> _Supplied records_:
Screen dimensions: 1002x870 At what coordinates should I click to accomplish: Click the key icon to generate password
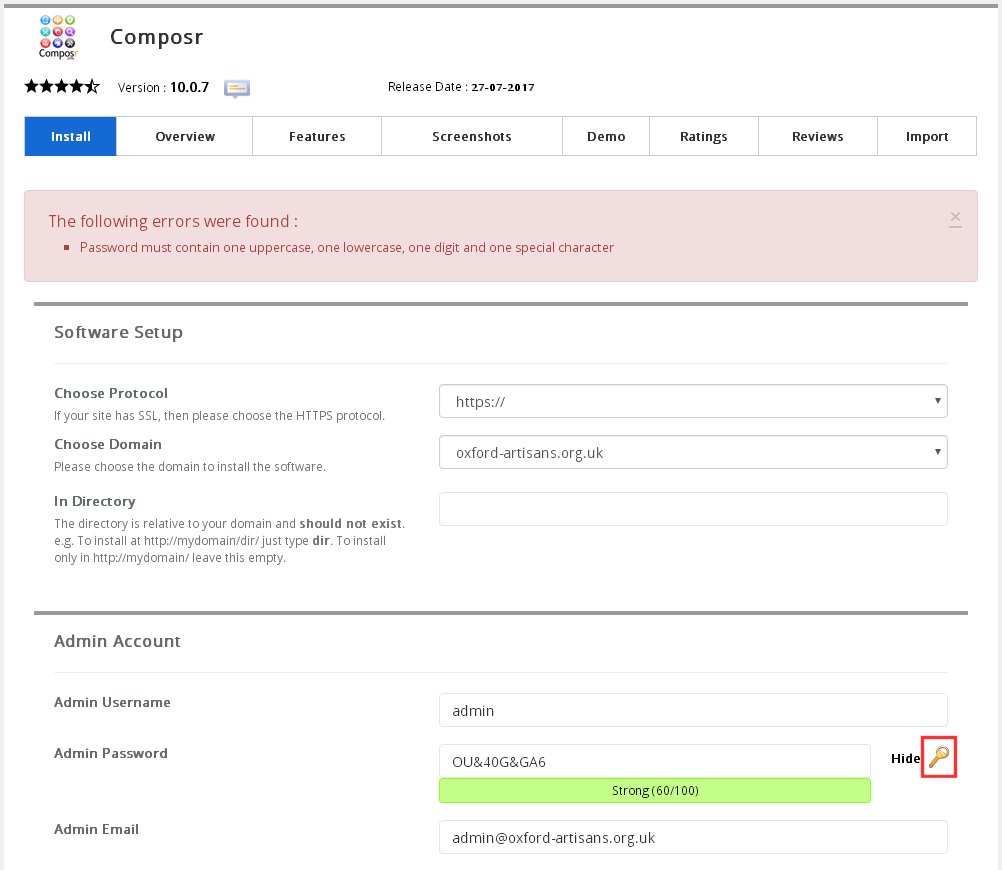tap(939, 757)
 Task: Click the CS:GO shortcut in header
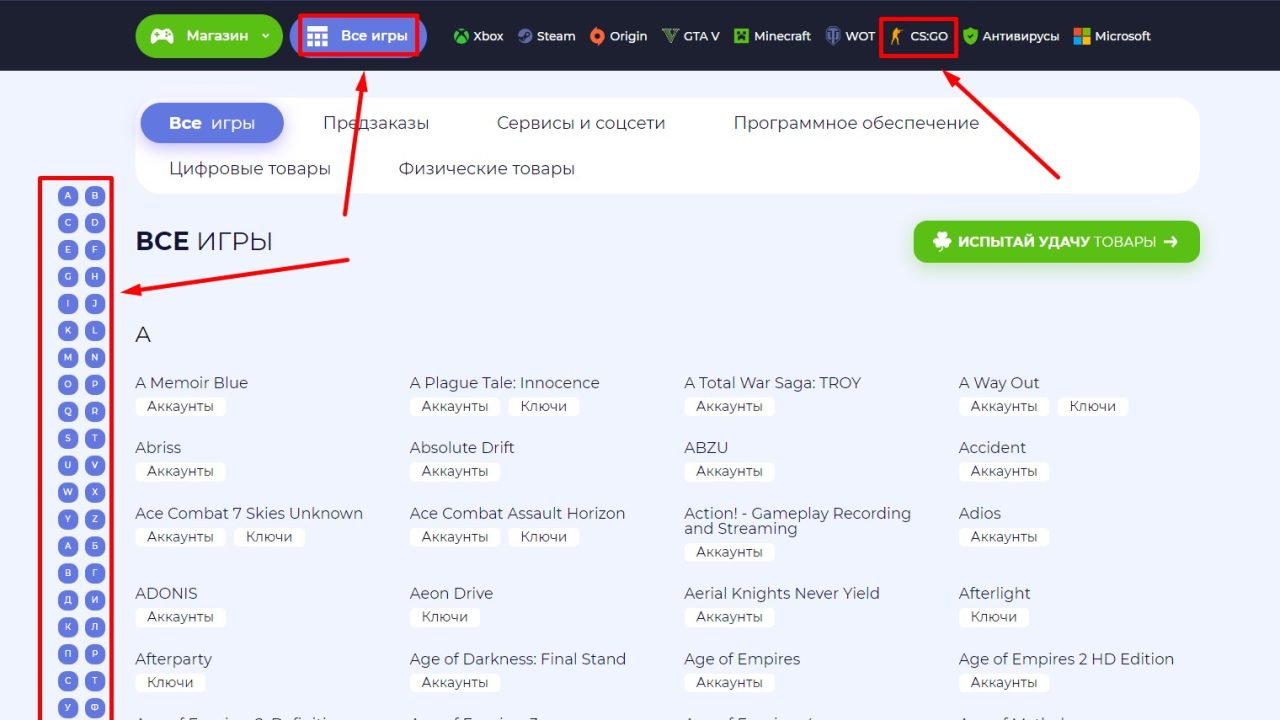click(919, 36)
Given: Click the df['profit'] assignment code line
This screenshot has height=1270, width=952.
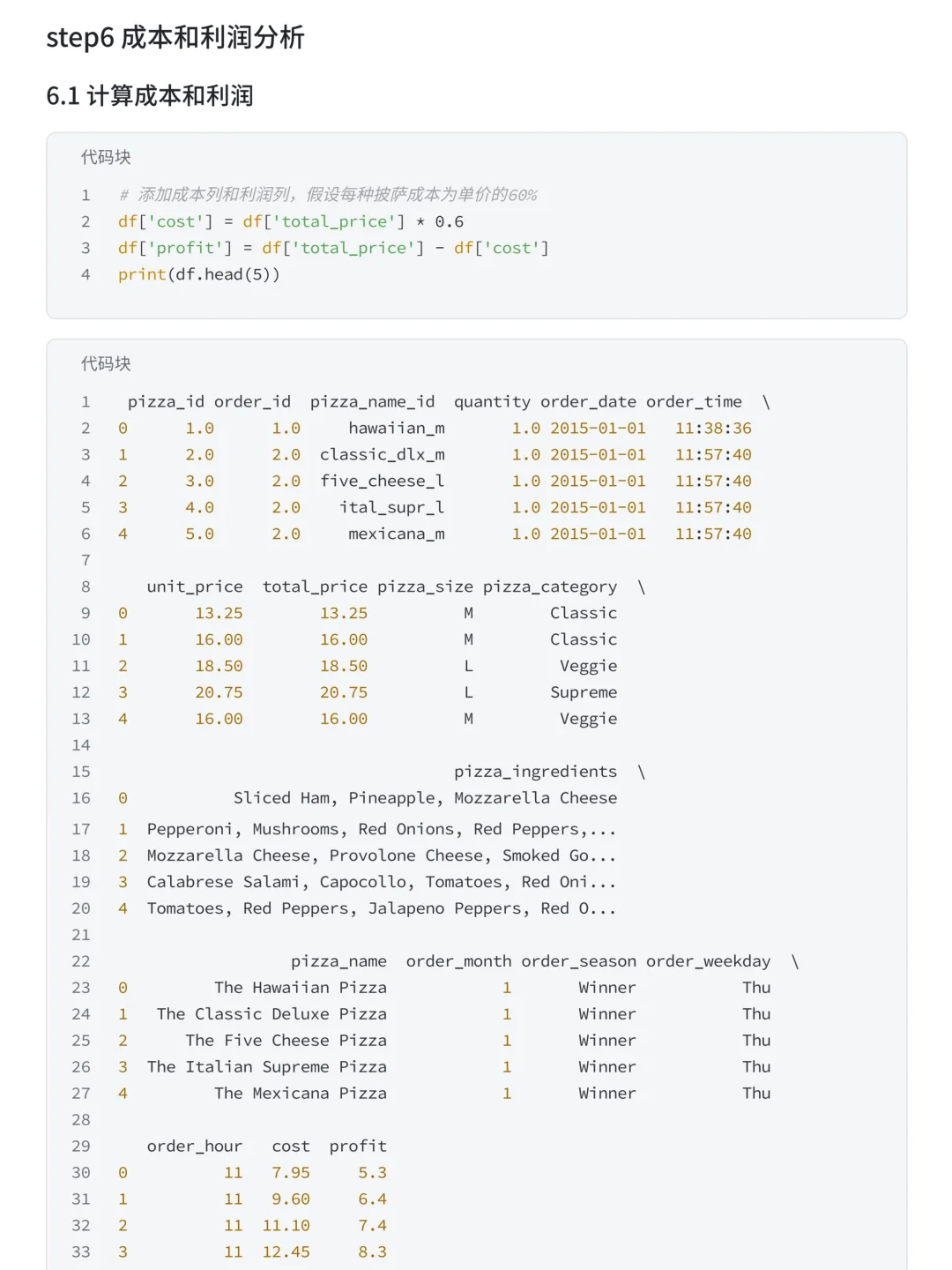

> _Goal of the exercise_: The answer is the full listing above, reproduced character for character, minus its images.

> _Exercise output_:
Screen dimensions: 1002x870 At what coordinates should I click to accomplish: Click the key icon to generate password
tap(939, 757)
 Task: Click the CS:GO shortcut in header
click(919, 36)
Given: Click the df['profit'] assignment code line
This screenshot has height=1270, width=952.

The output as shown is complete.